Последний элемент личного мнения президента Рейгана заключался в том, что советская система была не только идеологически несостоятельной и потому уязвимой, но и до предела растянутой советскими военными усилиями и потому неспособной конкурировать в усилившейся гонке вооружений.Как он сказал в беседе с некоторыми редакторами: "Они не могут значительно увеличить свою военную производительность, потому что они уже посадили свой народ на голодную диету... Если мы покажем им, что у нас есть воля и решимость идти вперед в наращивании военной мощи... тогда они должны будут взвесить, хотят ли они реалистично встретиться с нами по программе разоружения или они хотят столкнуться с законной гонкой вооружений, в которой мы участвуем. Но до сих пор мы шли на односторонние уступки, позволяя ухудшать свои позиции, а они строили величайшую военную машину, которую когда-либо видел мир. Но теперь они столкнутся с тем, что мы можем продолжить гонку вооружений, а они не смогут за нами угнаться". Советская система действительно испытывала растущее напряжение, что становилось все более очевидным на протяжении 1980-х годов. Но большинство предпосылок, лежащих в основе точки зрения Рейгана, были весьма сомнительными: что Соединенные Штаты не были активны в соревновании вооружений и шли на односторонние уступки, что Советский Союз был не в состоянии адекватно ответить на дальнейшее наращивание американских вооружений, и что Советский Союз ответит на такое наращивание, приняв предложения по разоружению, которые Соединенные Штаты будут рассматривать как "реалистичные" (то есть, будут благоприятствовать Соединенным Штатам больше, чем Договор SALT II, который был разработан в рамках переговоров по ограничению стратегических вооружений [SALT], проводившихся тремя предыдущими администрациями, но не был ратифицирован). Но каковы бы ни были их достоинства, они отражали мышление нового президента и его администрации.
Некоторые из наиболее рьяных идеологов администрации Рейгана пошли дальше, даже слишком далеко. Ричард Пайпс, известный антисоветчик жесткой линии Академик, которого привели в Белый дом в качестве специалиста по делам СССР и Восточной Европы в штате Совета национальной безопасности (СНБ), был вынужден опровергнуть официальных представителей Белого дома и Государственного департамента, когда заявил, что "советским лидерам придется выбирать между мирным изменением своей коммунистической системы в направлении, которому следует Запад, и войной. Другой альтернативы нет, и это может произойти в любом случае". (Его не упрекнули за то, что он также сказал: "Разрядка мертва").
Сам президент Рейган четко определил общую линию восприятия Советского Союза и его лидеров, а также общие цели американской политики - продемонстрировать американскую волю и восстановить силу, чтобы агрессивно конкурировать с Советским Союзом и побудить его к переговорам о разоружении на американских условиях в собственных интересах Советского Союза.
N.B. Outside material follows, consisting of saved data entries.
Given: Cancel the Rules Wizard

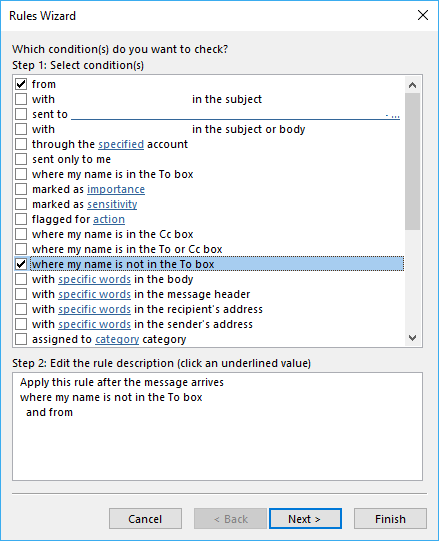Looking at the screenshot, I should coord(145,519).
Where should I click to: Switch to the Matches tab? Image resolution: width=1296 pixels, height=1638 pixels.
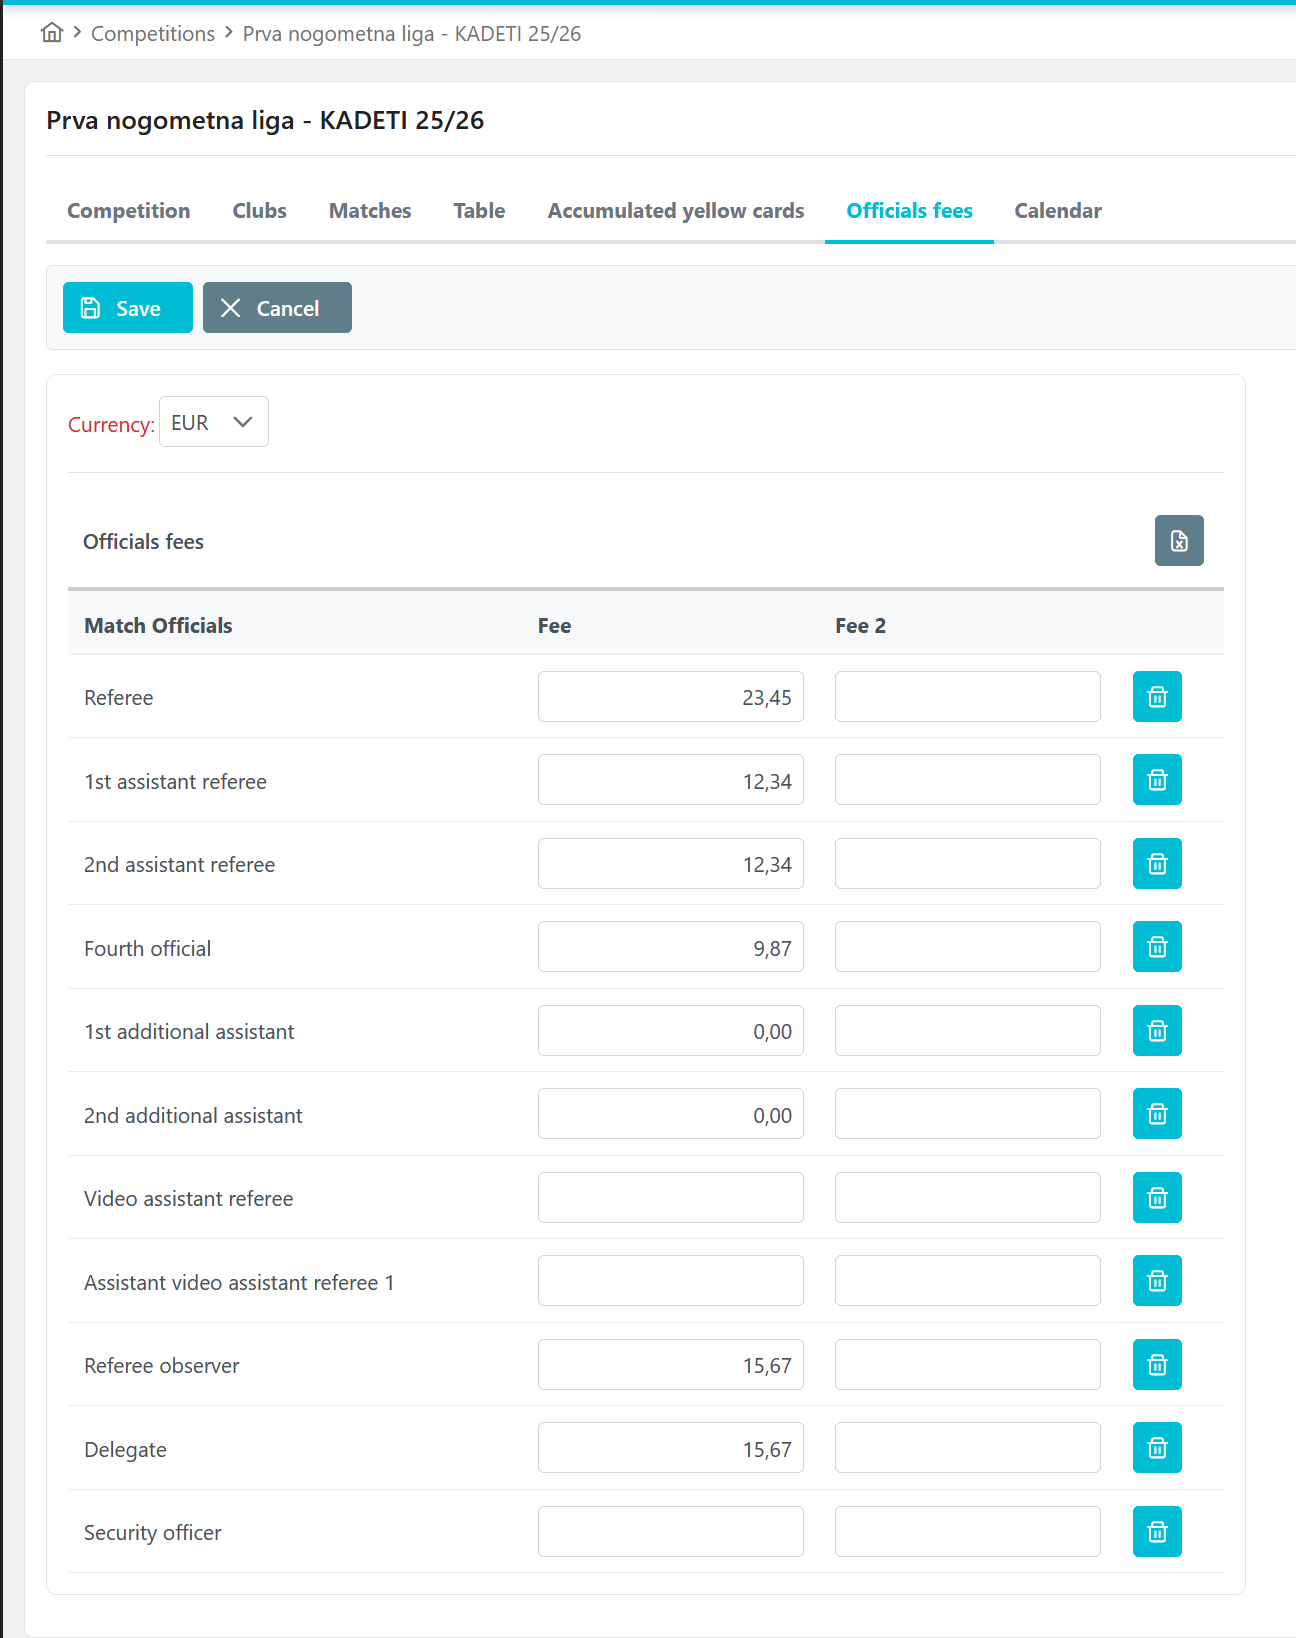pyautogui.click(x=370, y=211)
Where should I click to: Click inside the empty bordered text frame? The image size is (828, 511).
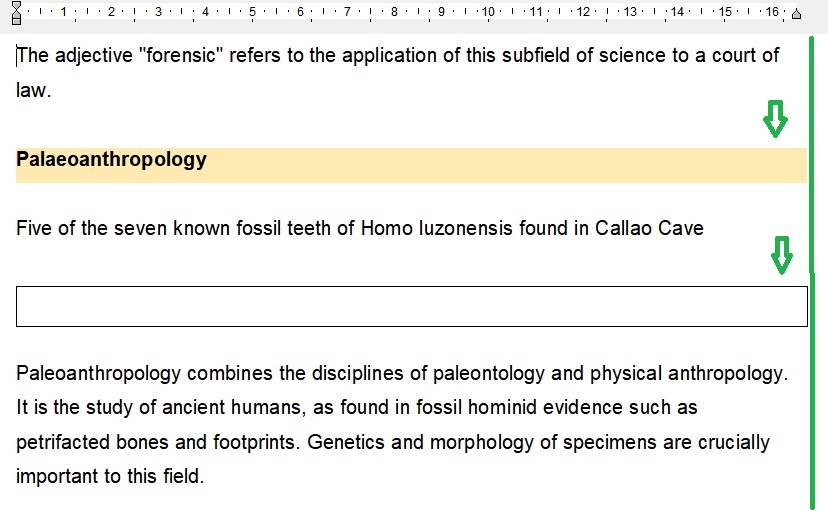click(411, 306)
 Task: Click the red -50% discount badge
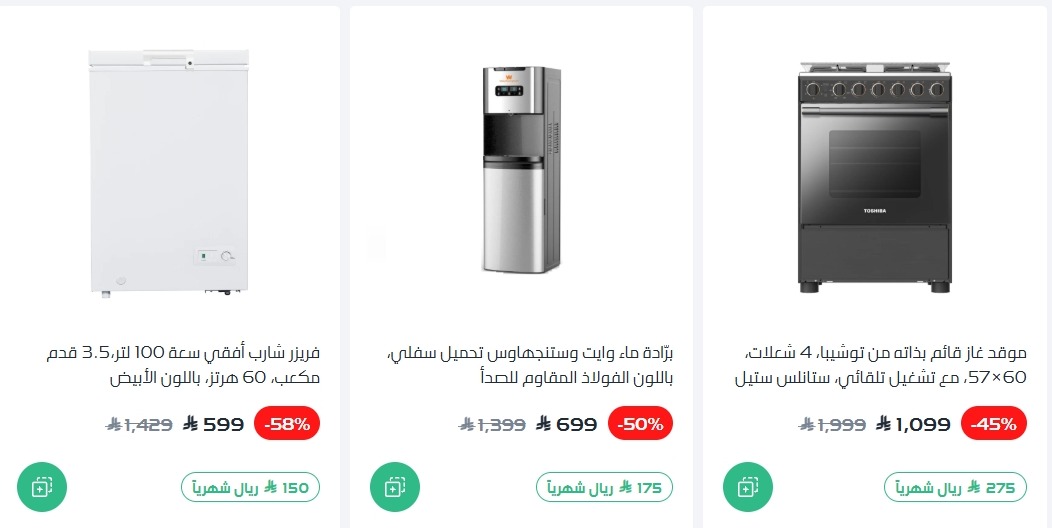pyautogui.click(x=642, y=424)
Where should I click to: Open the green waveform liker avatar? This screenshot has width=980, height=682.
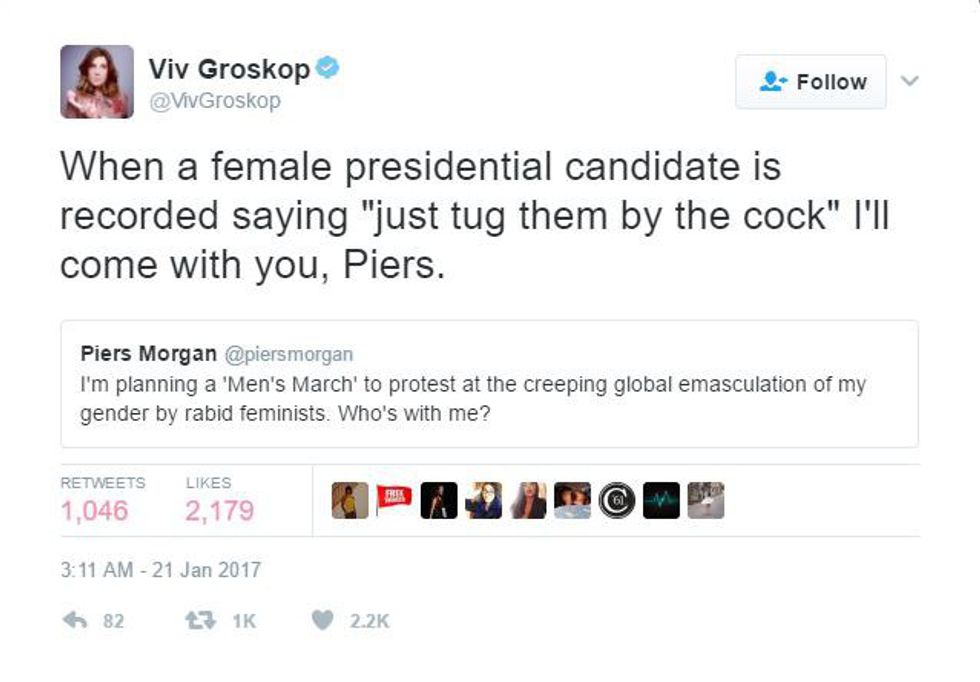[661, 500]
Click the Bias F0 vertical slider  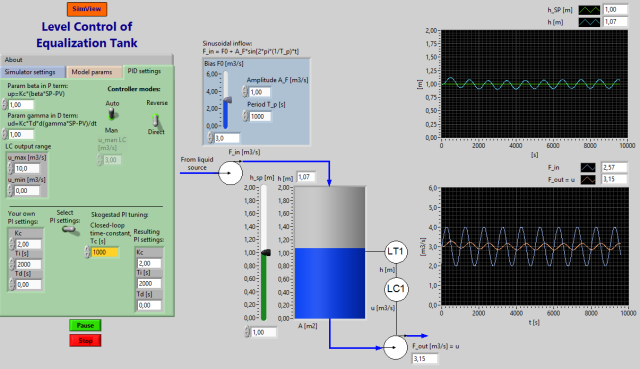click(x=225, y=100)
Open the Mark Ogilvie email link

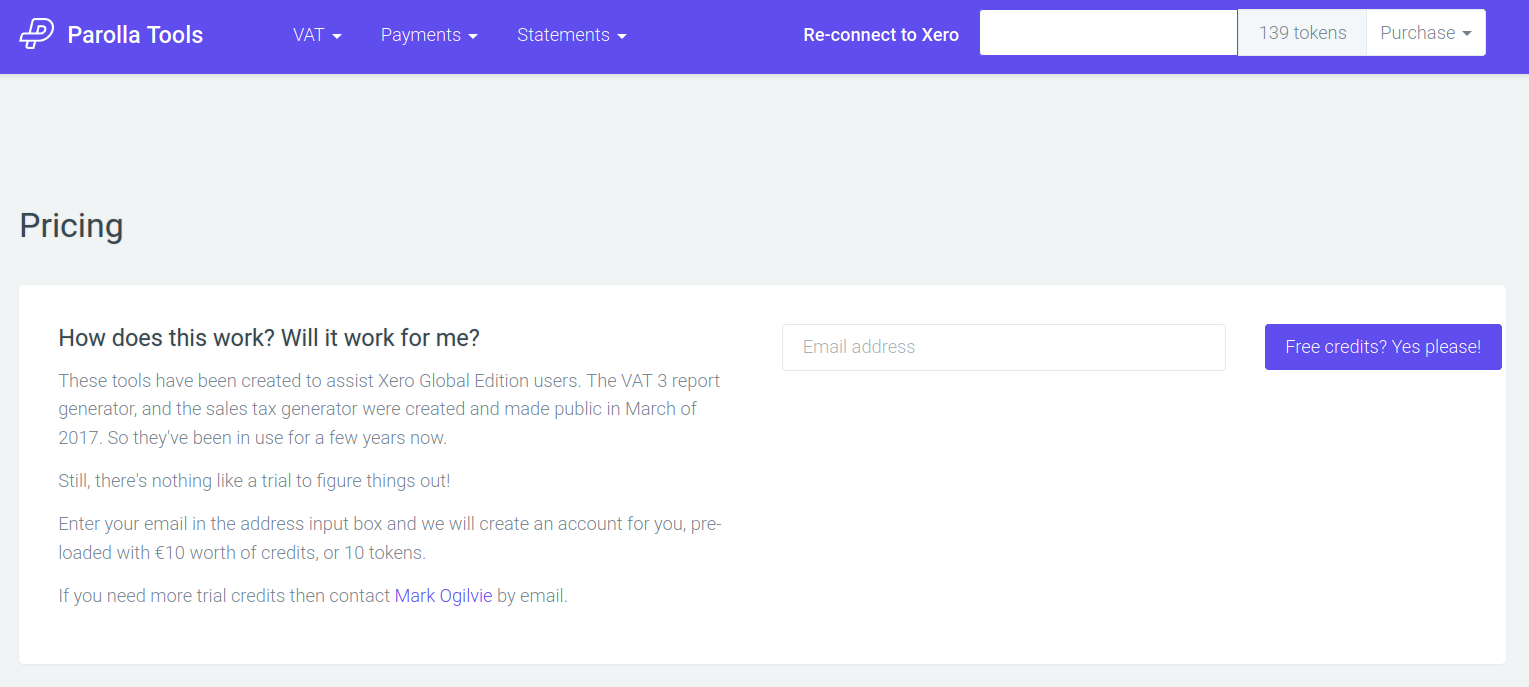pyautogui.click(x=443, y=596)
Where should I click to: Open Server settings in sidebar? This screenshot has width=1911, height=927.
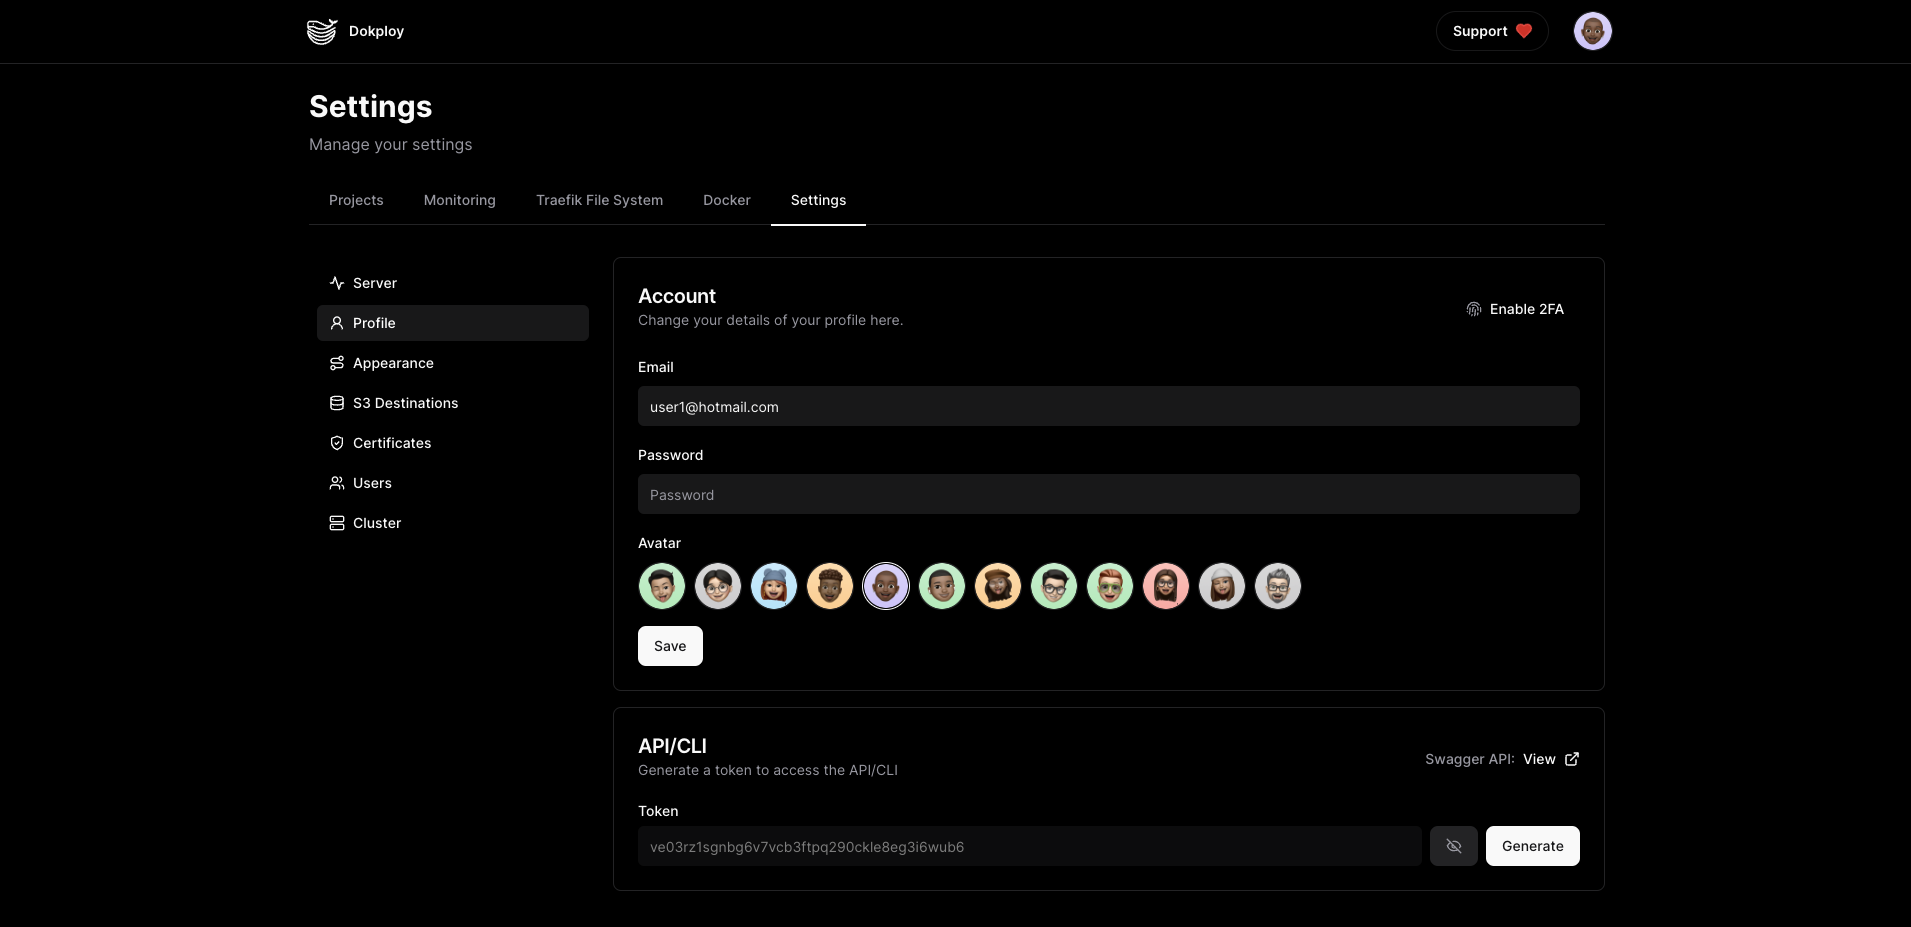(374, 283)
Однако он не разработал и не изложил стратегию политики для достижения этих общих целей. Общая позиция Рейгана также не исключала широкого спектра альтернативных политических курсов, которые могли подразумеваться. Если советские лидеры были недостойными лжецами и средоточием зла, почему Соединенные Штаты должны вести с ними переговоры? Или же Соединенные Штаты должны вести переговоры с настороженной подозрительностью, жесткими предложениями по проверке и давлением своих возобновленных программ вооружений, чтобы заставить советских лидеров принять американские условия? Обе точки зрения нашли свое выражение в администрации.
Президент Рейган был намерен занять решительную позицию в отношении Советского Союза. Он не только считал, что коммунизм - это зло, но и полагал, что "Советский Союз лежит в основе всех беспорядков, происходящих в мире". Он, похоже, считал, что главное, что нужно сделать, это просто отбросить представления Соединенных Штатов о том, что переговоры разрешат разногласия и что с Советским Союзом можно иметь дело как с нормальным партнером по переговорам - мнение, которое он считал наивным и которое он приписывал трем своим предшественникам. Отсюда его убежденность в необходимости занять открытую позицию в своей ранней резкой критике советской системы и руководителей.